Hospital Leaders Describe Patient Safety Challenges, Strategies
Nearly eight in 10 hospital and health systems leaders reported being satisfied with their organization’s safety performance, and continuing to improve patient safety is still a high area of importance, according to the findings of a new survey.
VigiLanz, a clinical surveillance company, recently announced findings from a survey of 100 hospital and health system leaders on hospital safety challenges and improvements.

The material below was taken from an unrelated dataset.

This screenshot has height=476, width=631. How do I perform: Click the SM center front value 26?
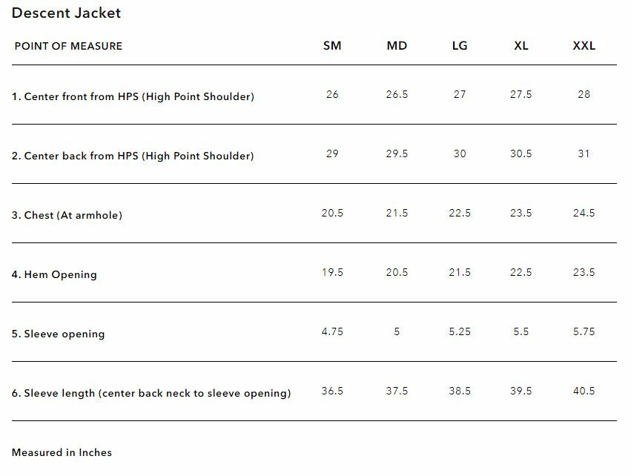pyautogui.click(x=332, y=94)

With unintended harm occurring in one-third of hospital admissions, and medical errors being the third leading cause of death after heart disease and cancer, the survey aimed to take stock of current hospital safety practices, according to company officials.
Conducted in February 2020 by Sage Growth Partners, a healthcare consultancy, the independent survey asked C-suite executives, physicians, nurses, infection preventionists, pharmacists, and more about their top patient safety challenges, where the most safety improvements are occurring, if technology is enhancing patient safety, and which patient-safety improvement approaches are most successful.
Some key survey findings include:
- 79 percent of respondents said they were either satisfied or very satisfied with their hospital’s safety performance in 2019, while 21 percent said they were very or moderately dissatisfied.
- About a quarter (29 percent) said they are less confident about hospital safety than the typical consumer; 43 percent said they are more confident, and 28 percent said they feel about the same as a typical consumer.
- More than one-third (39 percent) said communication errors play the biggest role in contributing to safety problems at hospitals; 30 percent said staffing/burnout. About a quarter (24 percent) cited disparate EHRs/poor interoperability/lack of actionable data at the point of care as the biggest safety issue.
When asked to identify the top safety problems within hospitals, 28 percent of respondents selected medication errors. Other responses included hospital-acquired infections (HAIs) and hospital-acquired conditions (HACs) (26 percent), failure to report safety events in a timely manner (18 percent), and antibiotic overuse/nonoptimal use (12 percent).
However, 40 percent said medication error rates have fallen at their hospitals in the past year; only 11 percent said they increased, and 49 percent said they stayed the same.
The data revealed that 57 percent of respondents are receiving real-time alerts related to medication errors/potential errors, while 29 percent reported reducing medication errors as their organization’s top safety improvement initiative for 2020. Overall, improving patient safety ranked as hospital leaders’ third most important strategic priority, trailing only delivering high-quality care and reducing costs/increasing efficiency. While 95 percent of respondents reported that clinical surveillance solutions improve patient safety, less than one-third (29 percent) actually use them.
“As the U.S. fights the COVID-19 pandemic, hospitals face new and unprecedented challenges to keep patients safe,” said VigiLanz Chairman and CEO David Goldsteen, MD. “We are already seeing increasing adoption of technology solutions to help manage medication scarcity and use, infection control challenges, and much more, specifically pertaining to COVID-19. Hospitals are recognizing that use of technology and real-time intelligence directly correlate with patient safety and outcomes. While technology is not the only lever hospitals should be using to improve safety, it is an essential and foundational element of success.”